Chisenhall has the Major League experience at third, while Santana has made impressive steps to learn the position and play it well during the offseason and Spring Training. Despite each player having his strengths, both also have their weaknesses in the corner – Chisenhall’s being a lack of consistency and Santana’s being his inexperience. Whomever is playing third this season will likely catch flack for some flaw demonstrated while playing. Aviles has solid experience playing third, and can fill in at that position should Chisenhall or Santana need a backup or simply someone new to play the position at any point during the season. Aviles’ talents will need to be utilized to remedy any problems that may be faced during the season by either potential third baseman.
Additionally, shortstop may require a good portion of Aviles’ time this season. Last season, Aviles started in 19 consecutive games at short after Asdrubal Cabrera tore his right quadriceps muscle. He also appeared as Boston’s starting shortstop in 2012 prior to coming to Cleveland, furthering his experience in the role.

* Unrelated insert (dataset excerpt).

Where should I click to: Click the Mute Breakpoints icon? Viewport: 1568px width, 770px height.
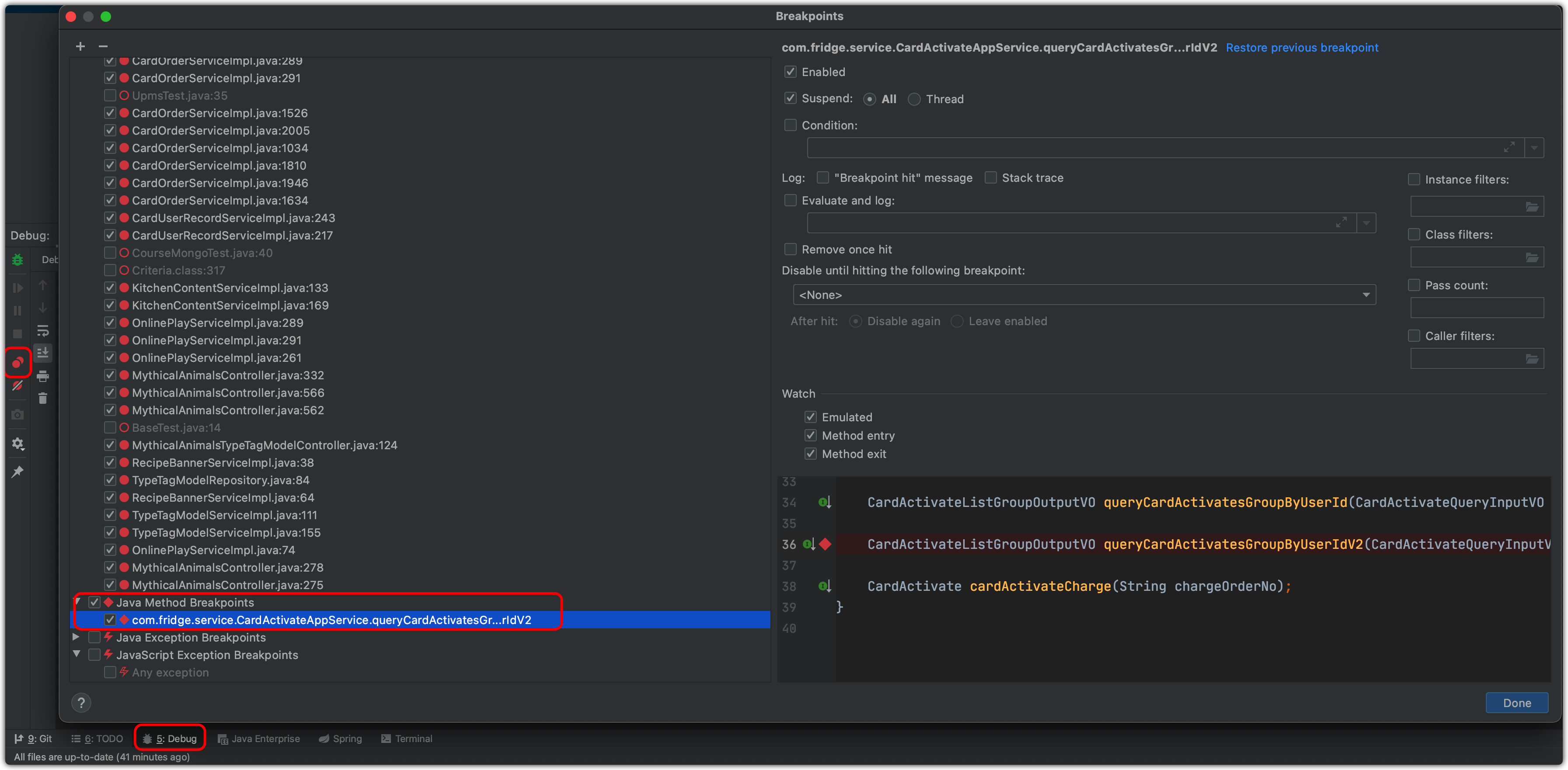tap(17, 385)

Cabrera’s performance level is nearly always in question at the start of a season. Despite his All-Star season in 2012 and coming to 2013 Spring Training in fantastic shape, Cabrera suffered from a slump last season and underperformed quite heavily. There were many talks of his potential to be traded during the offseason, and of the opportunity for Francisco Lindor to make his Major League appearance at short sooner rather than later, simply to replace Cabrera before he suffers from any further performance downturn. 2014 has not brought too many Cabrera talks thus far, and, with it being Cabrera’s last contracted season with the Indians, it is possible that fans will see glimpses of the Cabrera of old during this season.
However, Aviles will need to be ready to step in and take over at short should anything detrimental happen to again mitigate Cabrera’s successes on the field. Should he be traded, get injured, or simply not play well, it does not appear that Lindor would be the first to be called up to take over on the field. Instead, it seems more likely that Aviles would resume the role he adopted last year until a prospect such as Lindor were ready to fill in on the Major League stage.

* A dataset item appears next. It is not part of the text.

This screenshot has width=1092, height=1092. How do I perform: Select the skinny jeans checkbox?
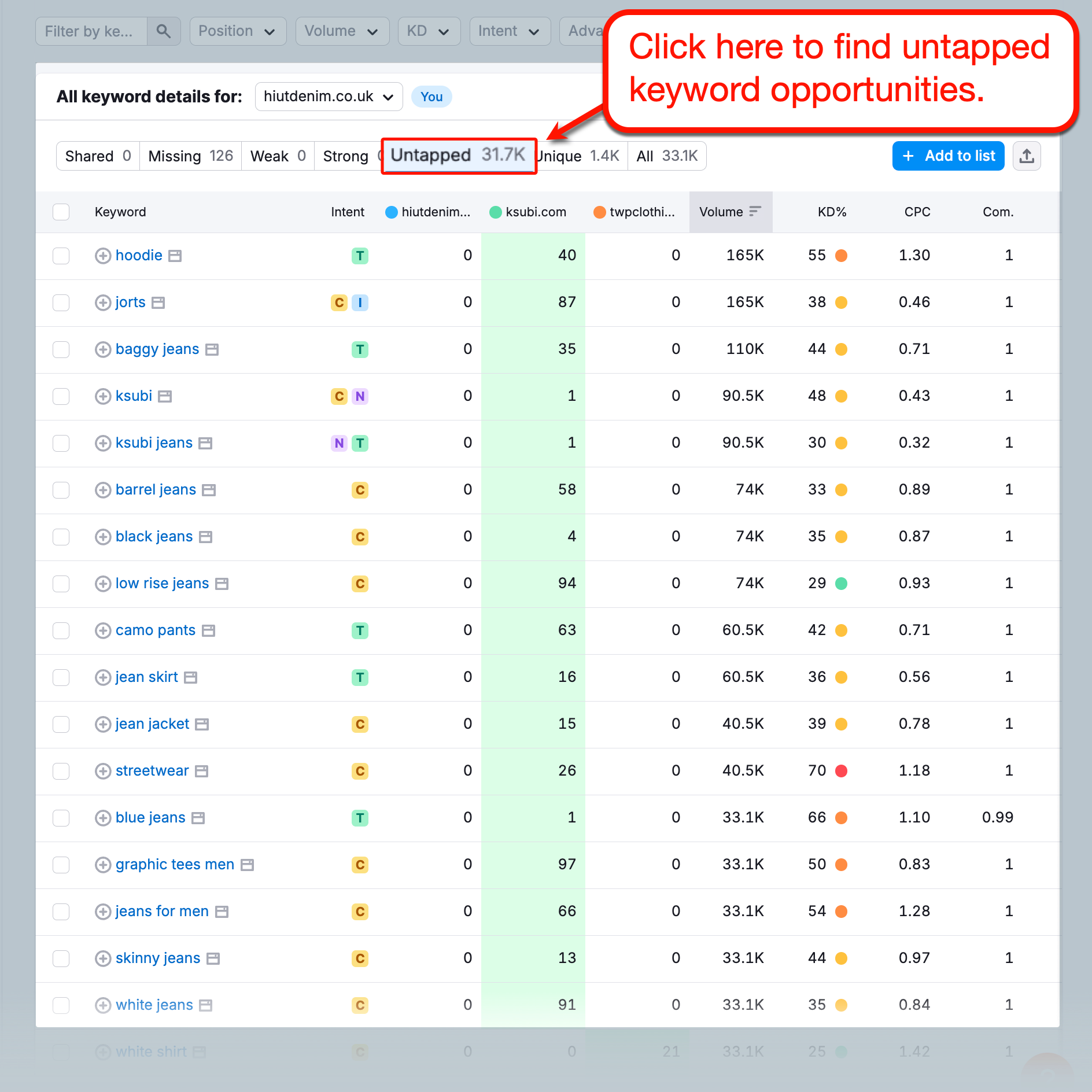(x=61, y=958)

Aviles is a player with a depth and breadth of abilities. His potential has not gone unnoticed, as Terry Francona said during this year’s Spring Training that Aviles has earned the trust that he and the rest of the coaching staff put in Aviles. He added that some players earn that trust from their managers and then level off, though Aviles strives to earn that trust every day on the field. That trust, Francona said, is why Aviles has had the opportunity to play all over the field during Spring Training.

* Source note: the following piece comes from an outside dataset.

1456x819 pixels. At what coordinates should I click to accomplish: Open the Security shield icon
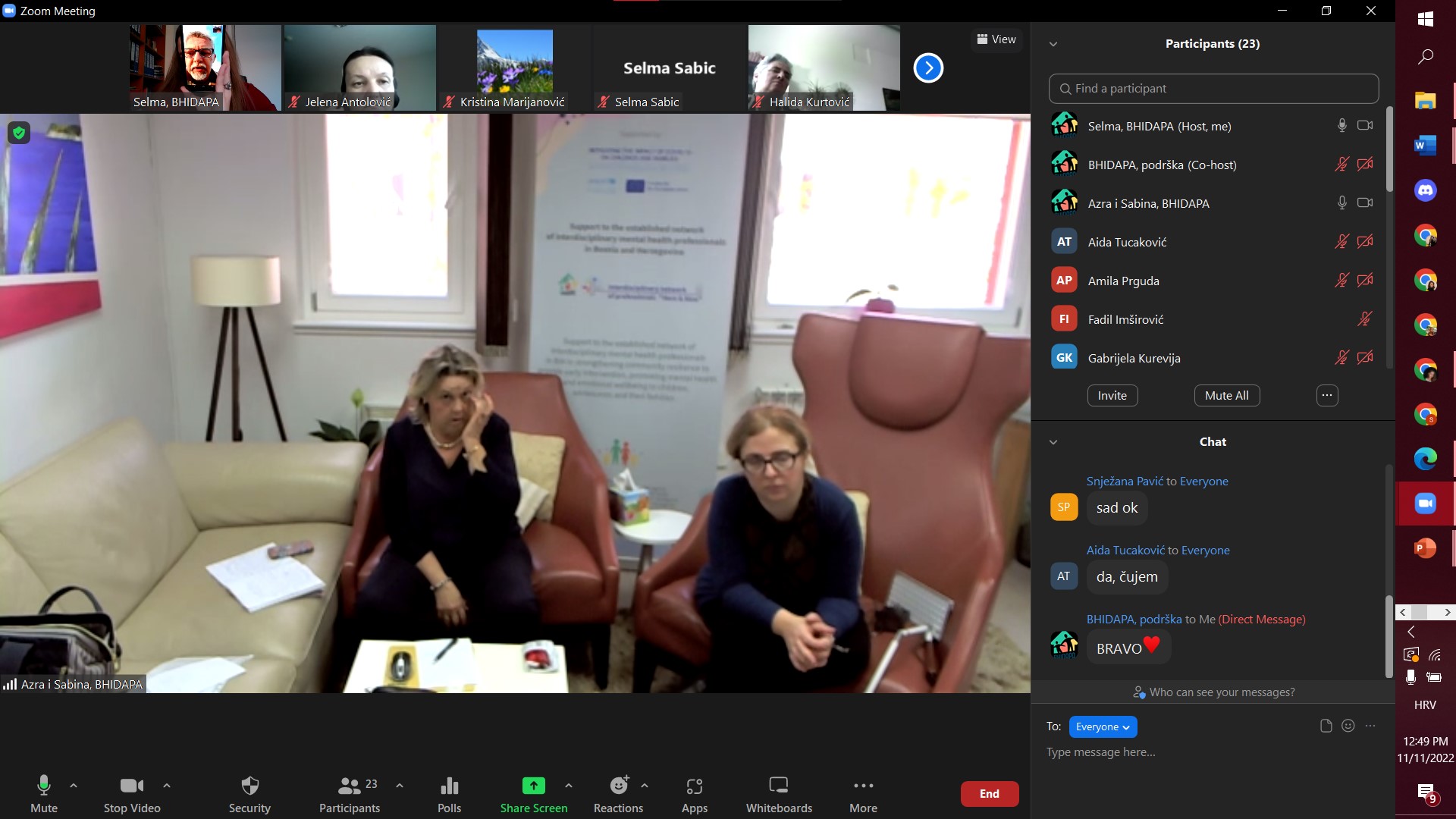pos(249,786)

Francona summed Aviles up by describing him as “something special,” as a player who is willing to accept that he may not be out on the field every day but will be ready to step in the minute they are needed – which, based on certain infield concerns in the coming season, may be more often than anticipated.
Despite his versatility and the need for Aviles to wear a number of different hats, the way in which he is used with the team speaks most strongly to the player that Aviles is. Above all, he is truly a Goon Squader, a player who knows that he could be needed at any day, at any time, and at any position – and is more than ready, at the drop of a bat, to take the field and do just that.